Reproduce the listing lines starting at the line containing "The height and width of the screenshot is (480, 851)." and ending at the line containing "[x=878, y=341]", replacing "checkbox" with "check box" and changing nothing else.

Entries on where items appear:
........
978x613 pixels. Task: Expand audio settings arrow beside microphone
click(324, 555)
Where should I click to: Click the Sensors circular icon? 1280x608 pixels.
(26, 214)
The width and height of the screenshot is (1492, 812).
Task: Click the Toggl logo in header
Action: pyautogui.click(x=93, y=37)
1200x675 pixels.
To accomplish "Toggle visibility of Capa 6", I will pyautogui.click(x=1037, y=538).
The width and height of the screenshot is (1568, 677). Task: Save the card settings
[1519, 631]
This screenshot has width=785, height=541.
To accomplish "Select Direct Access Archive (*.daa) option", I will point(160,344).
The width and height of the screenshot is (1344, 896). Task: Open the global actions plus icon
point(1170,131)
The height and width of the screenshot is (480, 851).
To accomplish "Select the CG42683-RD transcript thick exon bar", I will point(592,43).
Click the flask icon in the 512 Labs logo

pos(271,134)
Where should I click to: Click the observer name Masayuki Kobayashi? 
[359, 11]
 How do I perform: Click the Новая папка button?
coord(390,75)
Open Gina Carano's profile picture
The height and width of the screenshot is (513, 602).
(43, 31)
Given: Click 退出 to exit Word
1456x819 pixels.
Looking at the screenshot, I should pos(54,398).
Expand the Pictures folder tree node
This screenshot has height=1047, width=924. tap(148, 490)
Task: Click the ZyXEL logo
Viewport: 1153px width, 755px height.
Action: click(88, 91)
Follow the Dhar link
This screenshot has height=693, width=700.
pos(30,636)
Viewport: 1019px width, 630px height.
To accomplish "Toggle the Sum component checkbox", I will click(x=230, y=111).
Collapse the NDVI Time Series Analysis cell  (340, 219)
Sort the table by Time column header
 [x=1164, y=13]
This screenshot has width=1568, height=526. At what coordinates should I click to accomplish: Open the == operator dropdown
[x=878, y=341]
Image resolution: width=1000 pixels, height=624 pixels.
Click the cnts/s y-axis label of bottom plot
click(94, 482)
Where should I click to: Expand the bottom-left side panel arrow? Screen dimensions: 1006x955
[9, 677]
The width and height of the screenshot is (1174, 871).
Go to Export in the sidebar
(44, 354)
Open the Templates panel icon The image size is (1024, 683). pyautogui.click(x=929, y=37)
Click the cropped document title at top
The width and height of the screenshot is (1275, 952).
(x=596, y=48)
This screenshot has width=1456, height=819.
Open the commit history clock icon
........
Expected output:
The height and width of the screenshot is (480, 851).
To accomplish "Select the CG42683-RD transcript thick exon bar", I will point(592,43).
Click the flask icon in the 512 Labs logo

pos(271,134)
Where should I click to: Click the observer name Masayuki Kobayashi? 
[359, 11]
 How do I perform: Click the Новая папка button?
coord(390,75)
Open Gina Carano's profile picture
The height and width of the screenshot is (513, 602).
(43, 31)
Given: Click 退出 to exit Word
1456x819 pixels.
Looking at the screenshot, I should pos(54,398).
Expand the Pictures folder tree node
This screenshot has height=1047, width=924. tap(148, 490)
Task: Click the ZyXEL logo
Viewport: 1153px width, 755px height.
Action: click(88, 91)
Follow the Dhar link
This screenshot has height=693, width=700.
pos(30,636)
Viewport: 1019px width, 630px height.
To accomplish "Toggle the Sum component check box", I will click(x=230, y=111).
Collapse the NDVI Time Series Analysis cell  (340, 219)
Sort the table by Time column header
 [x=1164, y=13]
This screenshot has width=1568, height=526. At what coordinates should I click to accomplish: Open the == operator dropdown
[x=878, y=341]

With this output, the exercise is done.